**TO DO**
Reproduce every row below verbatim, omitting the pictures.

— start of DATASET RECORDS —

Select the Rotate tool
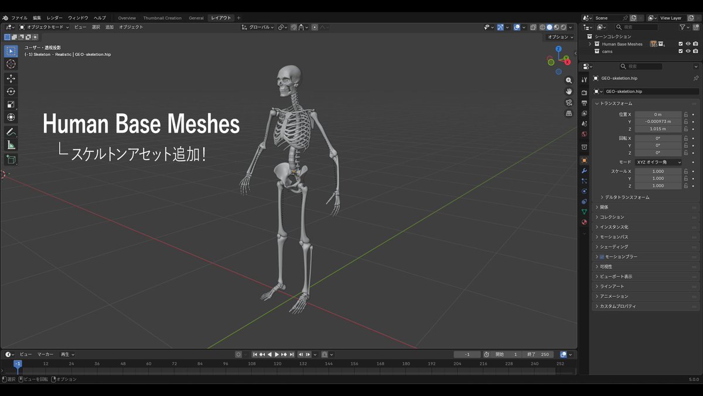(x=11, y=91)
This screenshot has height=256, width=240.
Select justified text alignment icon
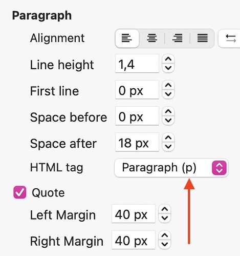(x=203, y=38)
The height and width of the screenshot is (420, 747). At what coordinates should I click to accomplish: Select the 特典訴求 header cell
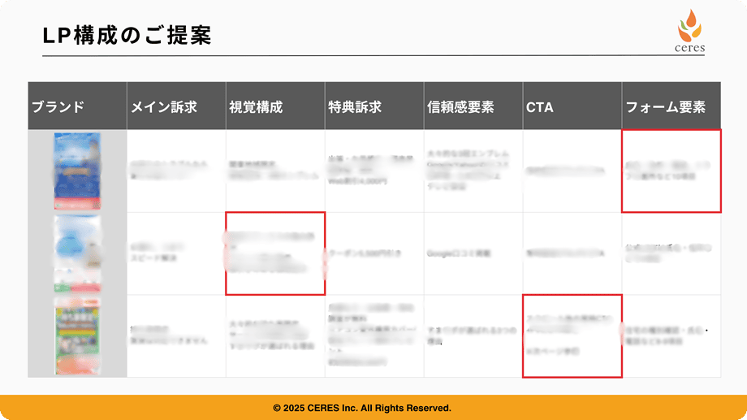coord(355,106)
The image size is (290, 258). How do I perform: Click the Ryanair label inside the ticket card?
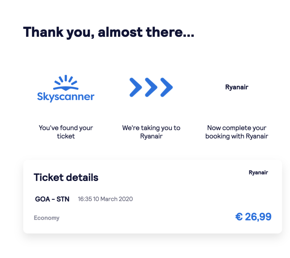(258, 172)
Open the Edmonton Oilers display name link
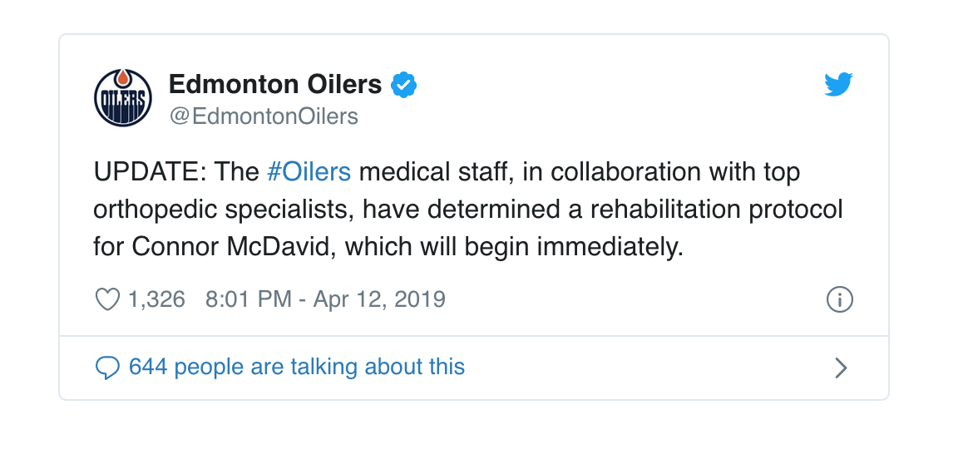 coord(274,84)
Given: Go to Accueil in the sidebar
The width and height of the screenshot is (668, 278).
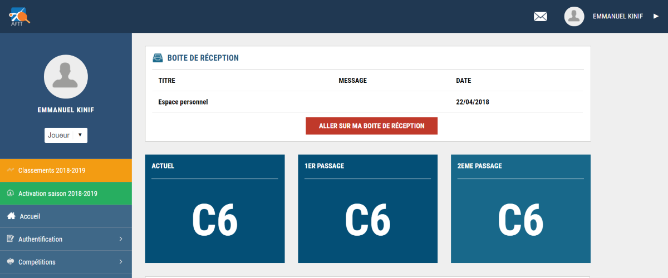Looking at the screenshot, I should pyautogui.click(x=30, y=216).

— end of DATASET RECORDS —

**WRITTEN ANSWER**
Select the Rotate tool
(x=11, y=91)
This screenshot has height=256, width=240.
Select justified text alignment icon
(x=203, y=38)
The height and width of the screenshot is (420, 747). At what coordinates should I click to accomplish: Select the 特典訴求 header cell
coord(355,106)
The image size is (290, 258). How do I perform: Click the Ryanair label inside the ticket card?
(258, 172)
Open the Edmonton Oilers display name link
 coord(274,84)
Given: Go to Accueil in the sidebar
The width and height of the screenshot is (668, 278).
Looking at the screenshot, I should pyautogui.click(x=30, y=216).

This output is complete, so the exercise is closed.